As I write this, shares of Fitbit Inc. (FIT) are surging 50% in its first day as a publicly-traded company. If you haven’t seen the snappy commercials already, Fitbit makes a line of fitness-tracking devices ranging in price from $50 to $250. The base model tracks the wearer’s steps and calories burned, and the more advanced models come equipped with GPS tracking and heart rate monitors. Some models even track the wearer’s sleep patterns to determine how good a night’s sleep s/he got.
There’s no denying that Fitbit has become a fad. In its eight year history, Fitbit Inc. has sold 20.8 million devices—more than half of which were during 2014 alone. In 2014, Fitbit Inc. brought in $745 million in revenue, and captured 68% of the U.S. fitness activity tracker market. The IDC estimates that 126 million wearable devices will be shipped in 2019. So it’s no wonder that Wall Street has also jumped on the Fitbit bandwagon.
However, I wouldn’t recommend buying FIT just yet, and here’s why. For starters, the conservative investor would do well to avoid IPOs. Far too often, these deals are structured so that insiders and backers get the best price, and then they tend to dump shares on the market after the “lock-up” period expires. That’s why you tend to see share prices fall off a cliff a few months after IPOs. The bottom line is that there’s too much volatility early on, and unless you can get a sweet deal on these offerings, you’re probably going to get hosed.
In the case with Fitbit, I recommend that you come back in a year or two and then consider adding it.

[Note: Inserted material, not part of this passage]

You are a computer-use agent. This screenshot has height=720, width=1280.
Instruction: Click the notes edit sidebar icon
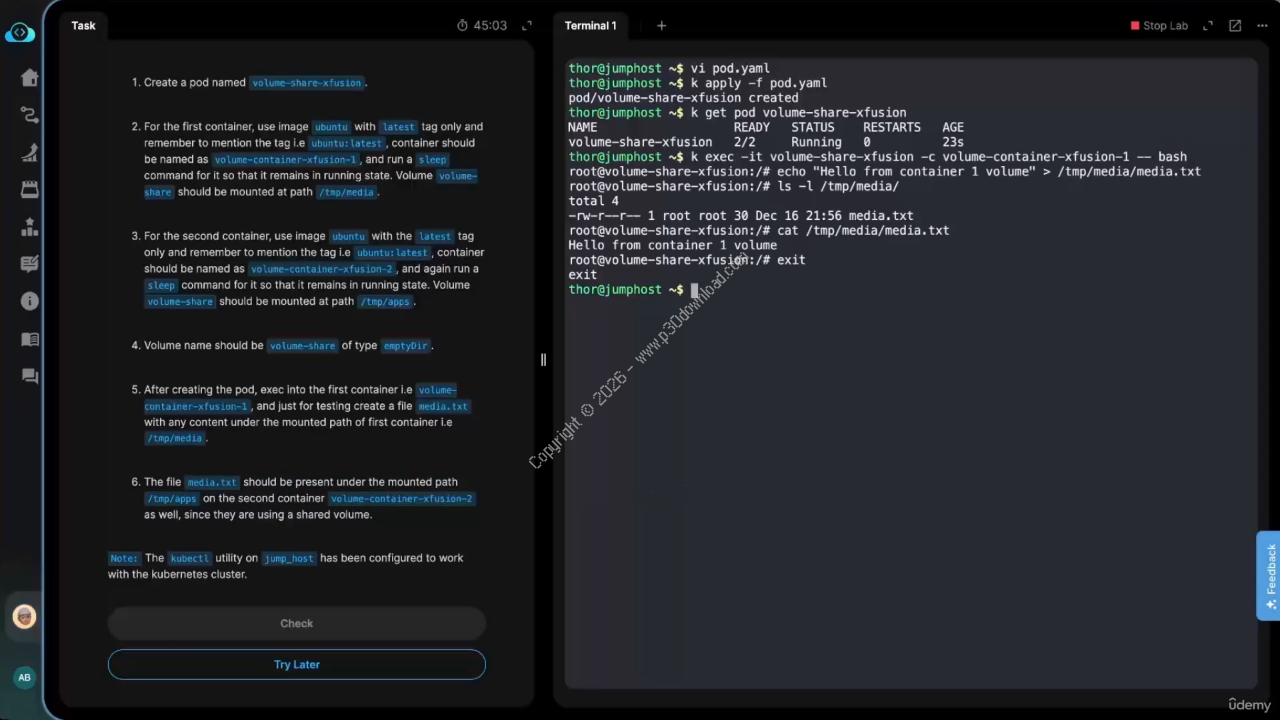[29, 264]
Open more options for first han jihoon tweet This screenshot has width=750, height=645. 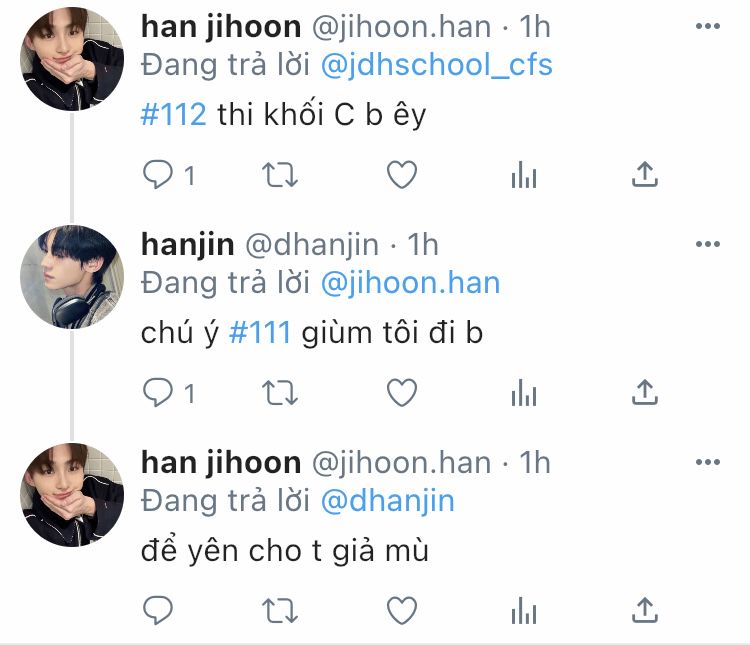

And I say that for one specific reason—earnings results. Fitbit needs at least four quarters’ worth of data before you can really assess if it has the growth needed to be a successful investment. And that’s what’s really hot right now—especially given that earnings season kicks off in just a few weeks.
And if you’ve followed me for any length of time, you know that I follow eight key metrics that have been proven to determine the financial health of a company. I watch sales growth, operating margin growth, earnings growth, earnings momentum, earnings surprises, analyst earnings revisions, cash flow and return on equity. If your investments get passing grades in these eight areas, you can sleep easy.
Fitbit doesn’t have the sales and earnings data that I need to determine whether or not it is a fundamentally strong stock. The fact is that the wearable fitness tracker market is getting more and more competitive, with Jawbone, Garmin Ltd. and Apple Inc. all fighting for greater market share. So I’d check back in on FIT once it has released four quarters’ worth of data, and I’ve added it to Portfolio Grader.